I had now reached the careful and repetitive stage. With me, that’s one of the surest signs of all.
“Well, make it a gin and lime, will you?” she asked.
“Gin and lime it shall be,” I said. “If you hadn’t told me I’d have ordered a gin and lime just the same. That’s what I’d have ordered—a gin and lime.”
It was a bit difficult getting out of the alcove. I’m a large man and the table jutted out over the seat rather awkwardly. But it was getting back again that was the really tricky part. I remember that I was all tangled up with her legs by the time I was settled in again. But the drinks were all right— I can’t remember when I’ve ever spilt a drink that I’ve been carrying.
We were getting on quite nicely together by now. The girl had just told me that her name was Pat, and I had said that I could have guessed it if she had only given me the first letter. Then the sailor came back. At first, everything was all right. He even asked if he could borrow my matches.
It was the drink that I’d bought his girl that caused the trouble. If she’d wanted another one, he said, she should have asked him. His face had reddened up a bit by now. And it occurred to me that perhaps he wasn’t a very nice sailor. But I still knew enough not to interfere and just sat tight, looking at my finger-nails.
Then he began to get rough. He picked up the free drink and emptied it on to the floor beside him. And, in doing so, he upset mine as well. And I still think that it was to my credit that I should have taken it all so calmly. I behaved in correct U.N.O. fashion, and merely tabled a vote of censure before getting down to anything like counter-violence.
“Are you aware, sir,” I asked, intoning as precisely as if I were in a church dramatic society, “that you have spilt my drink?”
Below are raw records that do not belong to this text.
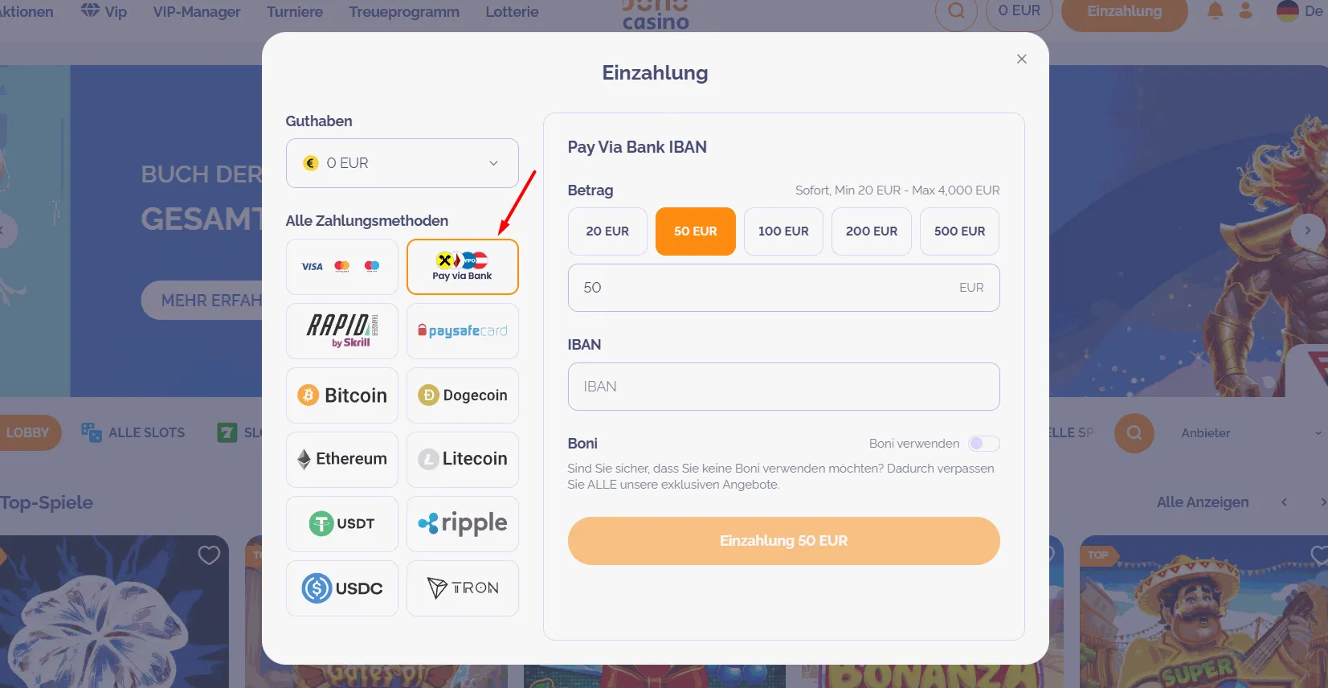The width and height of the screenshot is (1328, 688).
Task: Go to the Treueprogramm page
Action: point(404,12)
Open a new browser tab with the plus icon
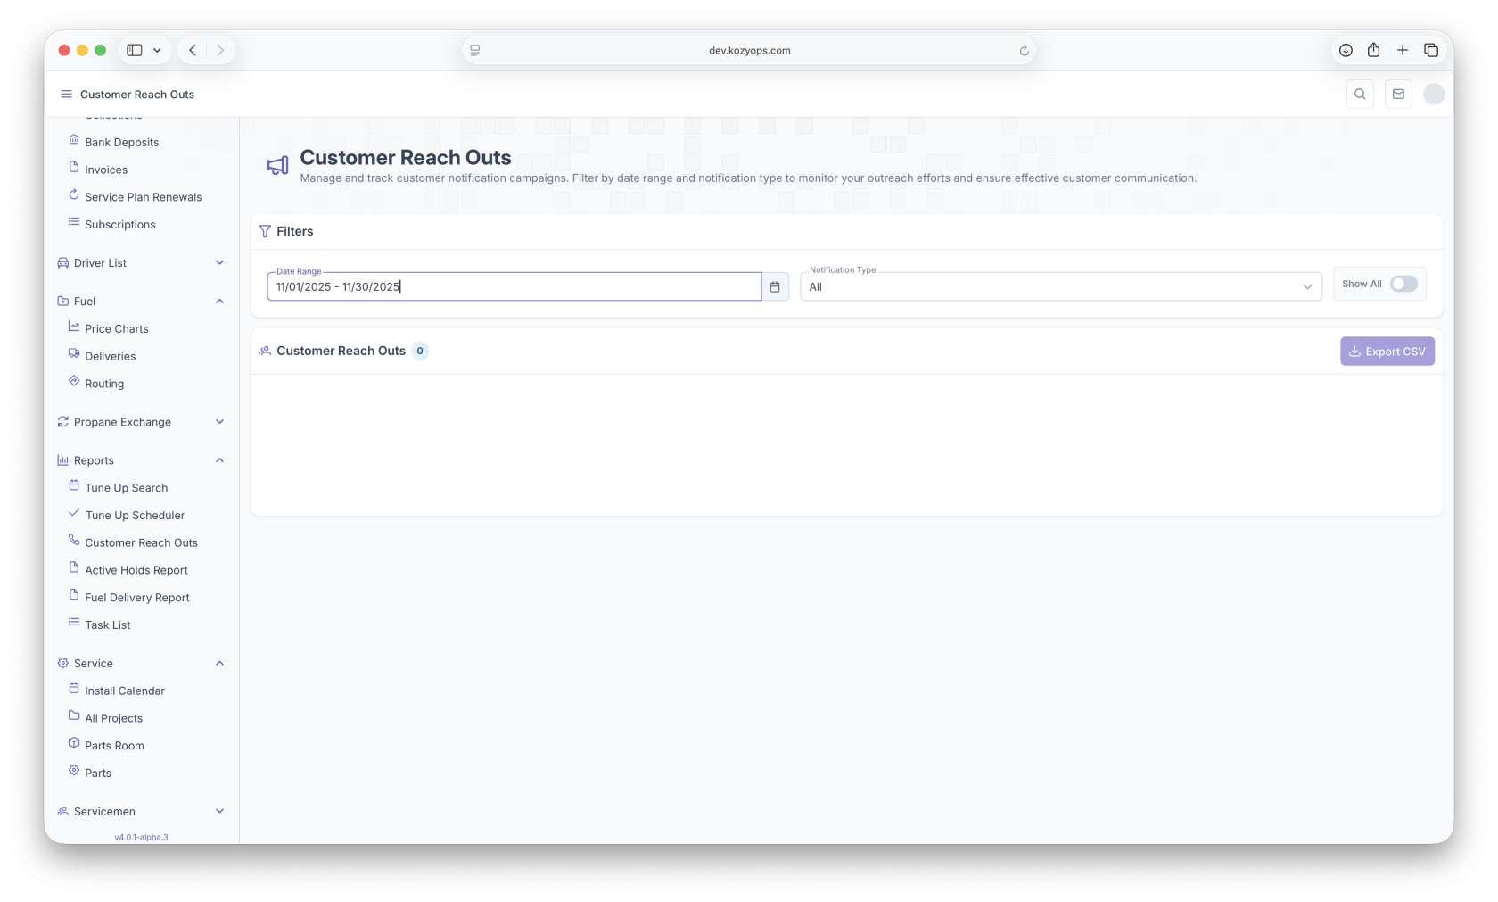Screen dimensions: 1498x902 pyautogui.click(x=1403, y=50)
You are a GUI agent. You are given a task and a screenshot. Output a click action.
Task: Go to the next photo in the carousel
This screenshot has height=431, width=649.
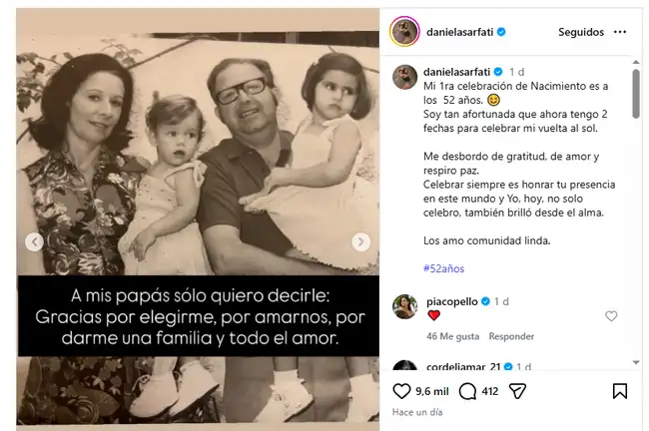click(360, 241)
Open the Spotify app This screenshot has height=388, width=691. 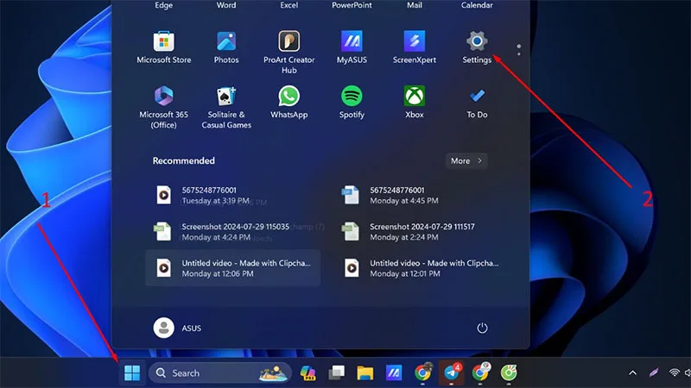352,102
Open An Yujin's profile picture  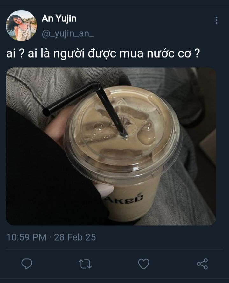(x=21, y=25)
It was obvious from the way the sailor took the remark that he was aware. He thrust his face close up to mine.
“Washermatterwivyou?” he demanded.
Having done so, he turned back to the girl beside him. And putting out a great red hand, he began pulling her about. That decided me. I saw then that I would have to intervene in an effort to resist aggression.
“Unless you stop mo-lest-ing that girl,” I heard myself saying slowly and rather beautifully, “I shall be forced to knock you down.”
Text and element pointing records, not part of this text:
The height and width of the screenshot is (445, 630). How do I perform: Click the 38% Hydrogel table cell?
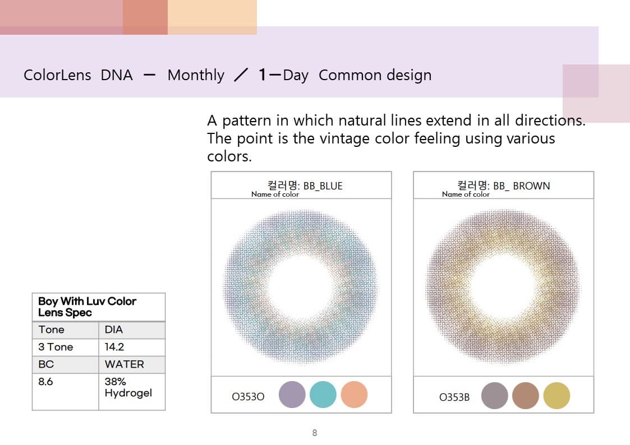132,392
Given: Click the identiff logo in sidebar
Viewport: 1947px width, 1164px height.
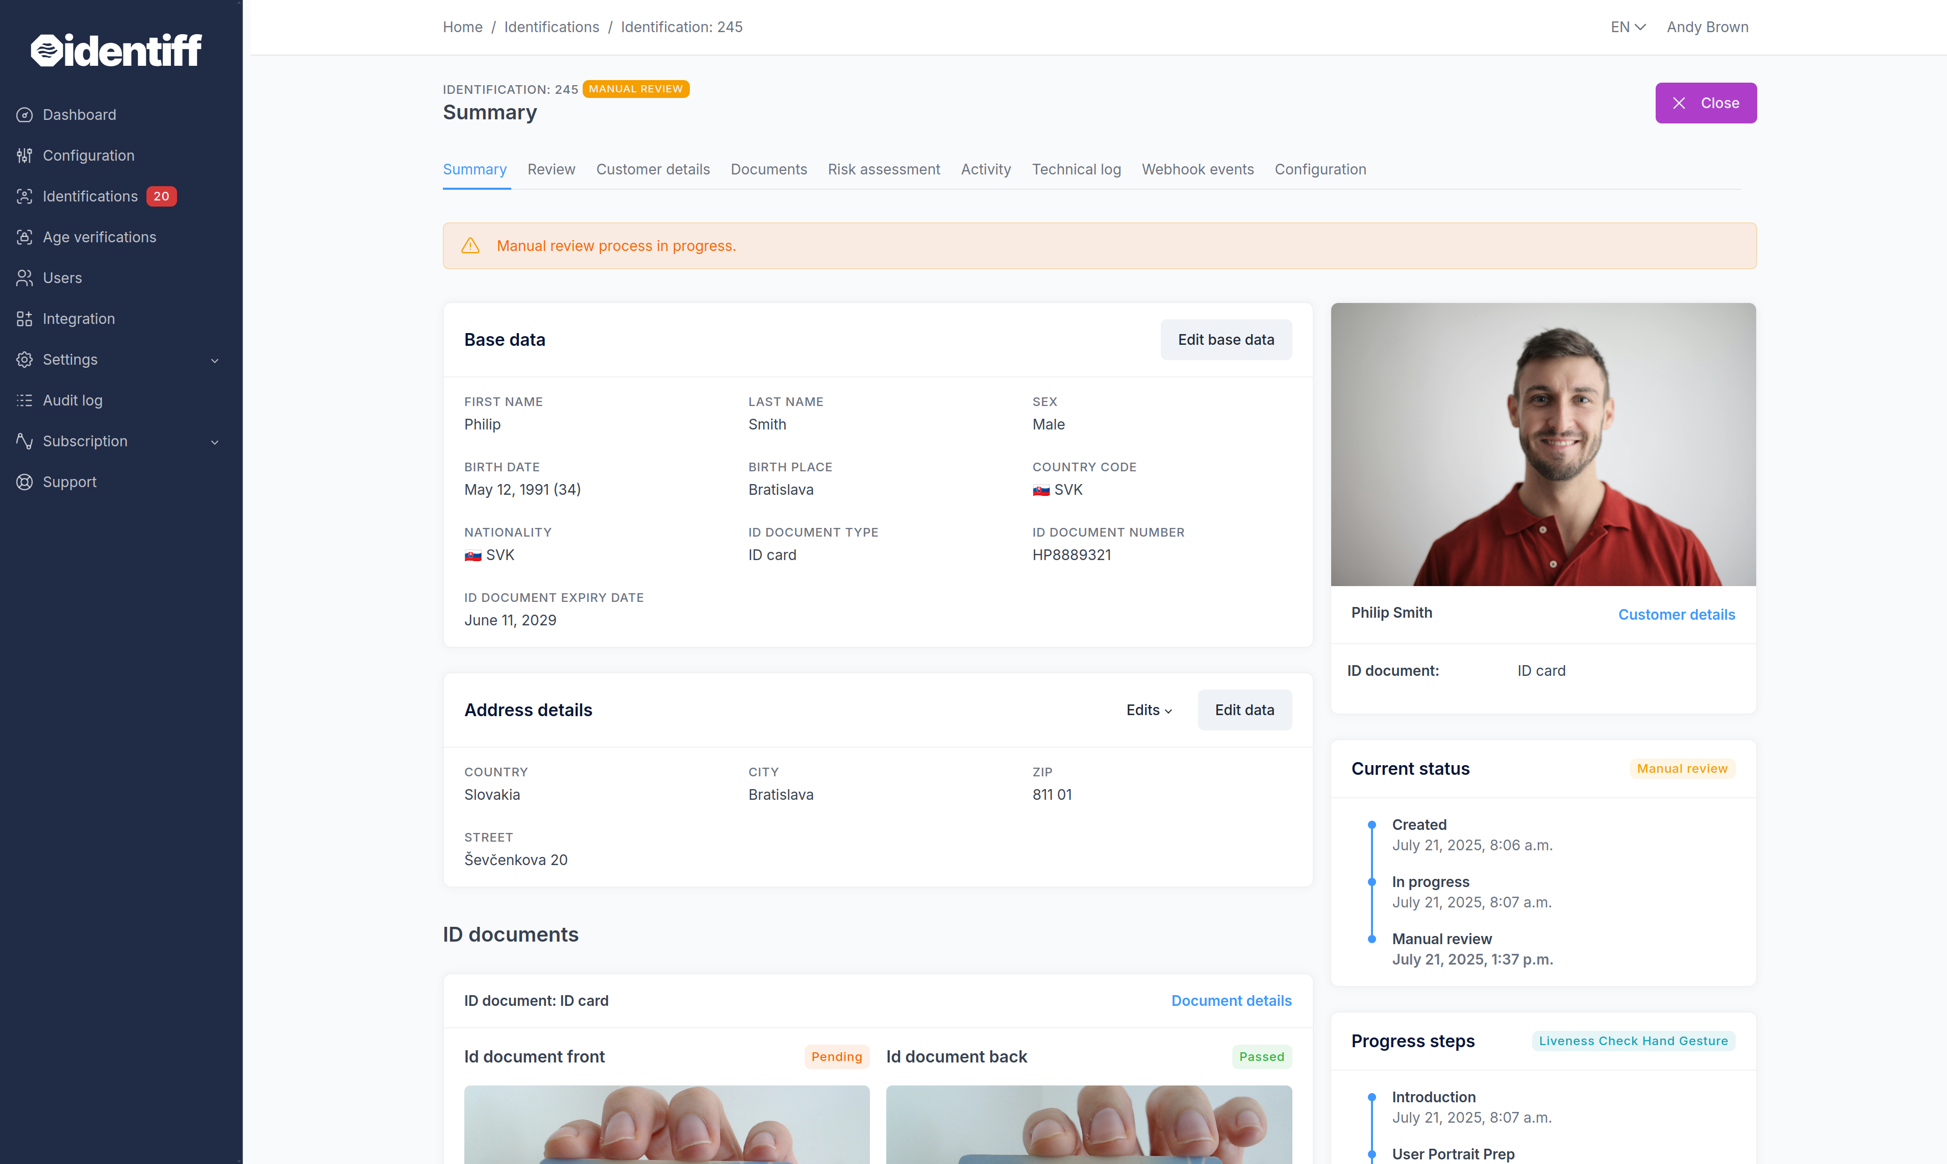Looking at the screenshot, I should click(x=116, y=50).
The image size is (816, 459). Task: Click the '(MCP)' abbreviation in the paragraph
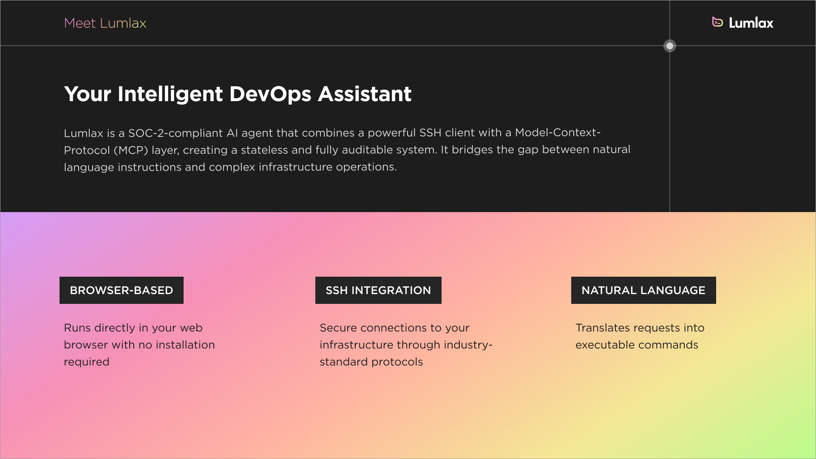(131, 150)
The gallant, or Old Virginian school, is one of the phases through which I always pass on these occasions. And this was merely me passing through it. The sailor, however, did not appear to be unduly cowed. Instead of replying, he caught hold of me by the lapels of my coat and began banging my head against the panelling behind me. I was a bit dizzy by the time I managed to struggle to my feet, but I still could see straight enough to hit him. As a matter of fact, I hit him rather hard. He fell back on to somebody else’s table, and then the whole place became like Marseilles on VE night. There was broken glass everywhere. He came crunching through it as he made his way back towards me. Then, when I saw that he really meant business, I went into a clinch with him. That was what put us both on the floor together. And it was then that the girl started screaming.
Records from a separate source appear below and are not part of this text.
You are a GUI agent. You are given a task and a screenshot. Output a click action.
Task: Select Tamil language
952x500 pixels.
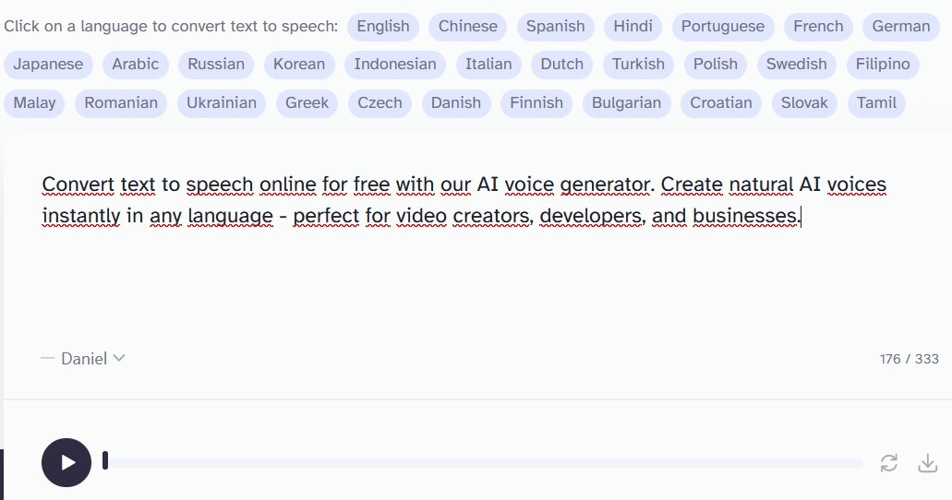(x=876, y=103)
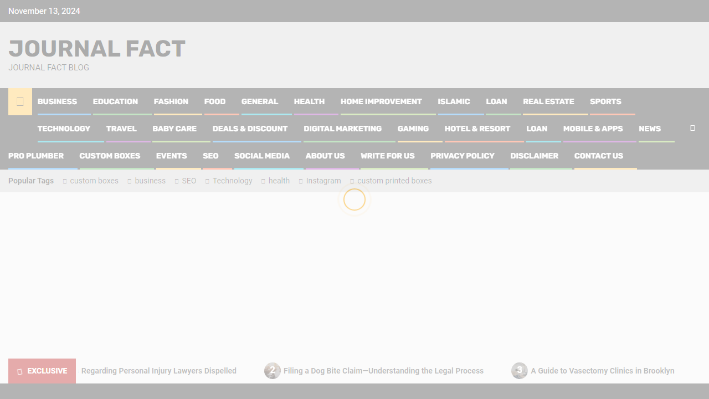Image resolution: width=709 pixels, height=399 pixels.
Task: Choose the 'Technology' popular tag
Action: pyautogui.click(x=232, y=181)
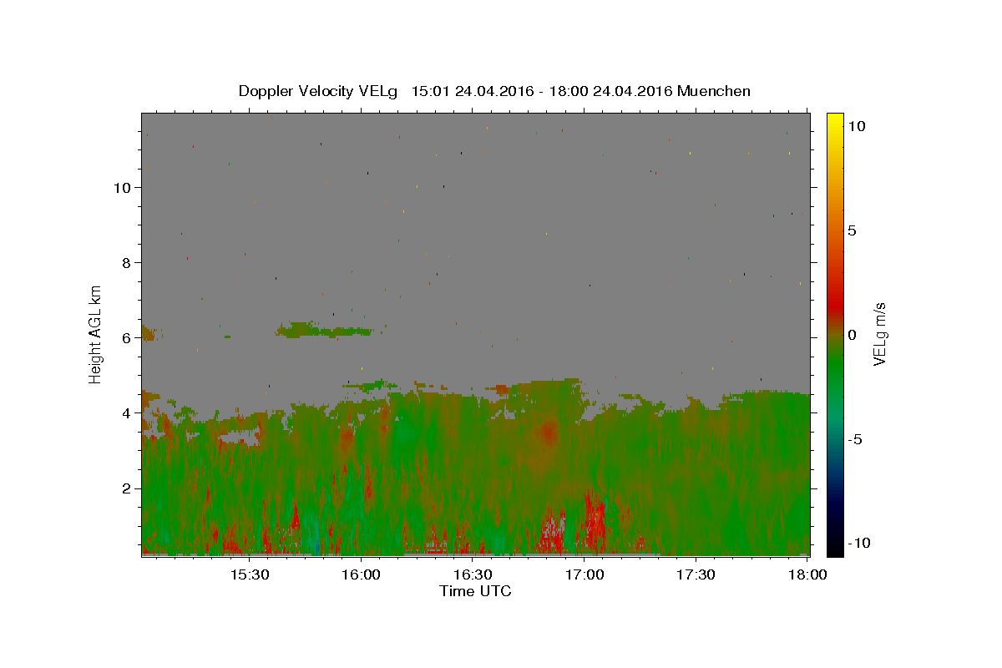Image resolution: width=1002 pixels, height=668 pixels.
Task: Click the VELg m/s colorbar title
Action: (879, 334)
I don’t remember much more of that part. Because by now the sailor was propping me up in the crook of his left arm while he was hitting me with his right. Smash. Smash. Smash. I felt the first one, and merely counted the other two. Then I must have passed right out. When I came to again the girl was mopping at me with a handkerchief—my handkerchief, it turned out to be—and the landlord was saying: “Oo started it?”
It was only the evidence of the girl that saved me.
“This gentleman was just sitting by himself,” she said. “I know, because I saw him. Then Jim came along and socked him. I feel ever so ashamed of Jim, really, I do.”
We left shortly after that, and the girl put her arm through mine. What I needed, she said, was taking care of. And she strongly recommended me to have one more just to settle my nerves. So we went into another pub, and sat quietly holding hands. We didn’t stop long, however, because we could see the top of Jim’s head over one of the partitions. He was going over the whole episode, and was describing exactly what would happen to me if he ever saw me again. We neither of us liked the sound of it. And when we had got outside again, the girl suggested that as it was so late I had better go back with her.